Rewrite the lines below, changing "dropdown" to "drop-down menu" and keeping everything else the same.

start Records

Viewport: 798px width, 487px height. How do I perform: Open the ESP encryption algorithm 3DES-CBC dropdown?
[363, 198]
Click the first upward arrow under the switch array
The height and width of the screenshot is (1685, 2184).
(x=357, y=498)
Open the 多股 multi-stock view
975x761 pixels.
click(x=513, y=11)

end Records

__Exercise solution__
Viewport: 798px width, 487px height. How do I perform: Open the ESP encryption algorithm 3DES-CBC drop-down menu?
[363, 198]
Click the first upward arrow under the switch array
The height and width of the screenshot is (1685, 2184).
(x=357, y=498)
Open the 多股 multi-stock view
975x761 pixels.
click(x=513, y=11)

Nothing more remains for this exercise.